- **What is needed**: Your answer must consist solely of the lines from the one containing "Select shoulder value 47 in S row" through the last line of the records below, reproduced exactly, with all pictures omitted.

- **Supplied data**:
──────────────────────────────

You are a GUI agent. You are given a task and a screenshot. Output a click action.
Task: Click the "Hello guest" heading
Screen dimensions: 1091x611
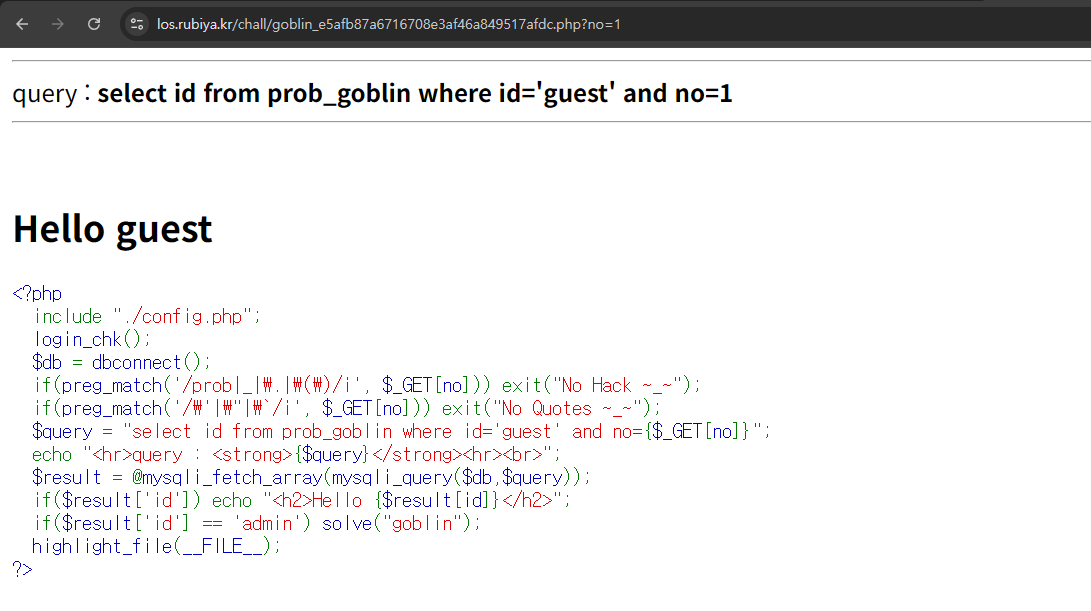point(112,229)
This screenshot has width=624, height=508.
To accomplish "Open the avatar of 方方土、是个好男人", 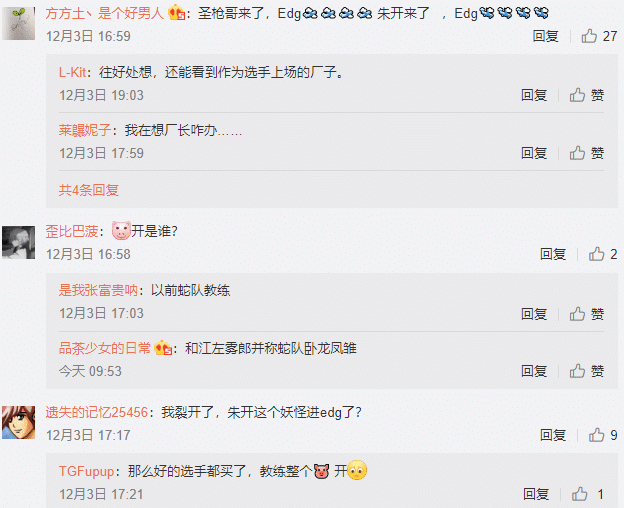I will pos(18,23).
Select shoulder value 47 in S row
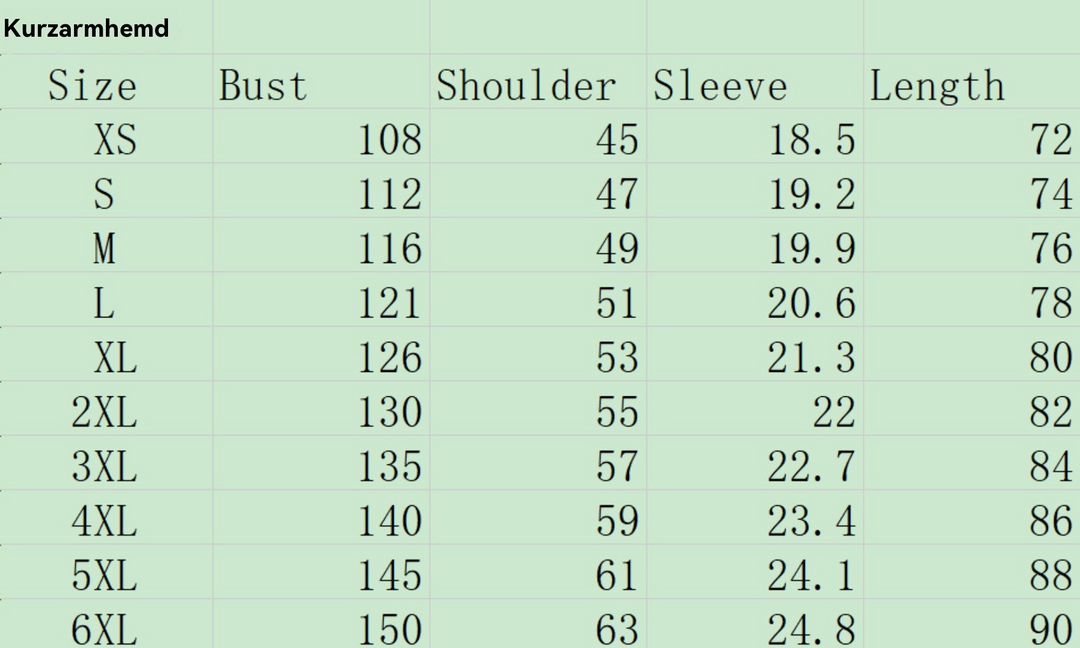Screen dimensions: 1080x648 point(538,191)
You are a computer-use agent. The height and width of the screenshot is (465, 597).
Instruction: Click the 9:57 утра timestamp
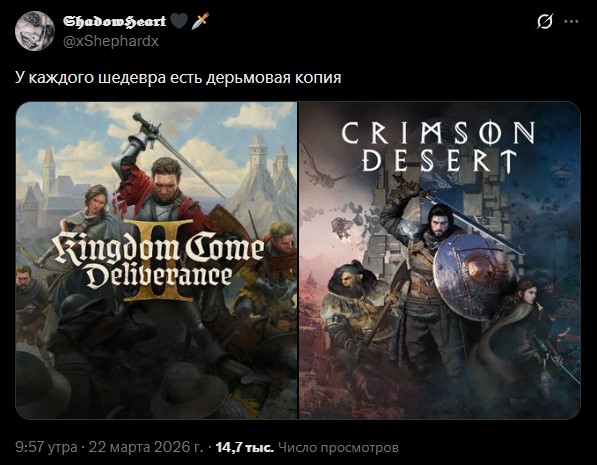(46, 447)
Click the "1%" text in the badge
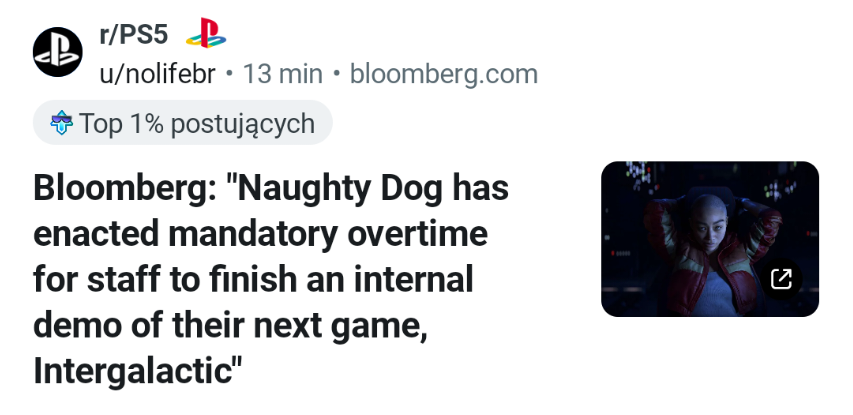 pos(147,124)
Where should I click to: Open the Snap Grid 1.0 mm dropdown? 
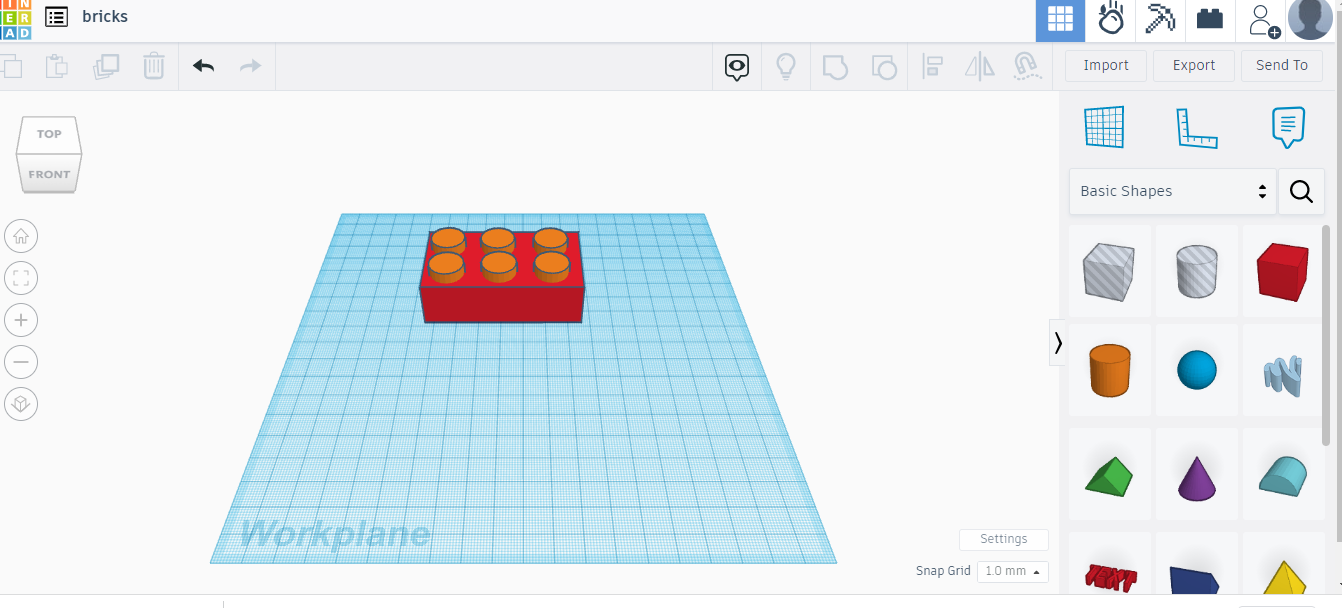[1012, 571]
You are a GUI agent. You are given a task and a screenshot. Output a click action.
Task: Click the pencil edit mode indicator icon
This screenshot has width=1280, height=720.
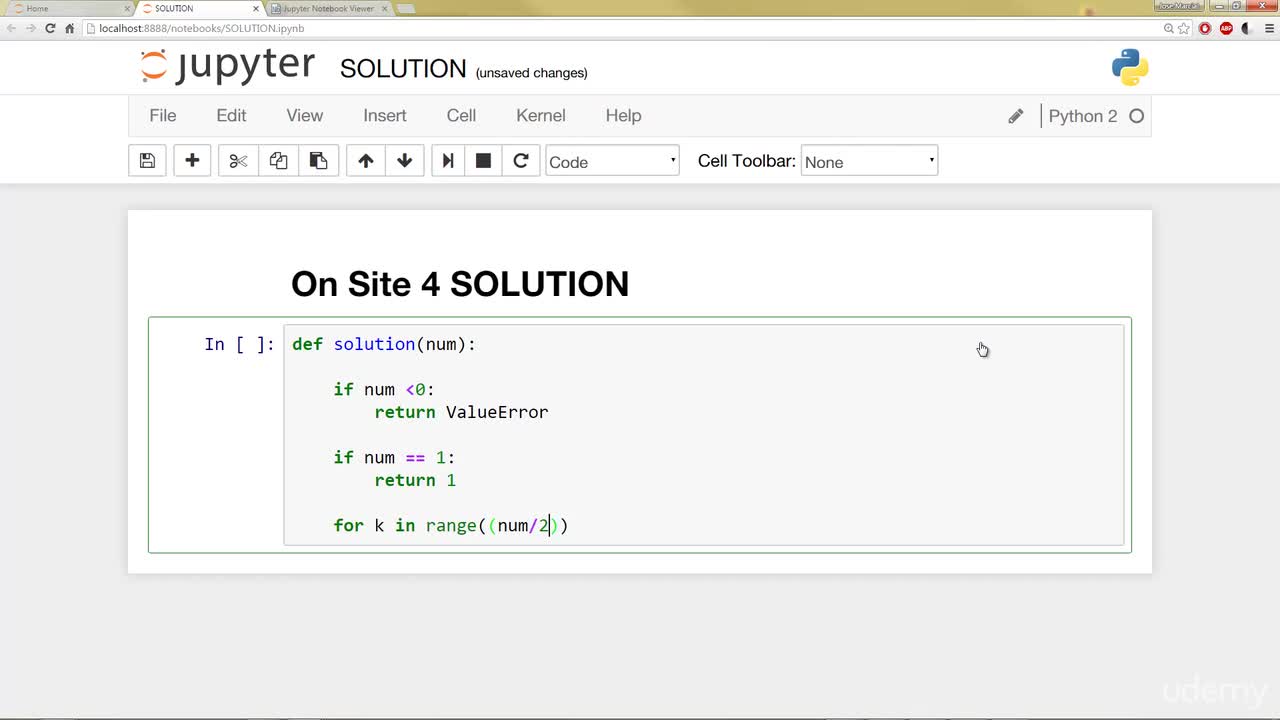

──────────────────────────────

- **Response area**:
Select shoulder value 47 in S row
Screen dimensions: 1080x648 point(538,191)
You are a computer-use agent. The height and width of the screenshot is (465, 597).
Instruction: Click the 9:57 утра timestamp
(46, 447)
Click the "1%" text in the badge
 pos(147,124)
Where should I click to: Open the Snap Grid 1.0 mm dropdown? 
[1012, 571]
You are a GUI agent. You are given a task and a screenshot. Output a click action.
Task: Click the pencil edit mode indicator icon
This screenshot has width=1280, height=720.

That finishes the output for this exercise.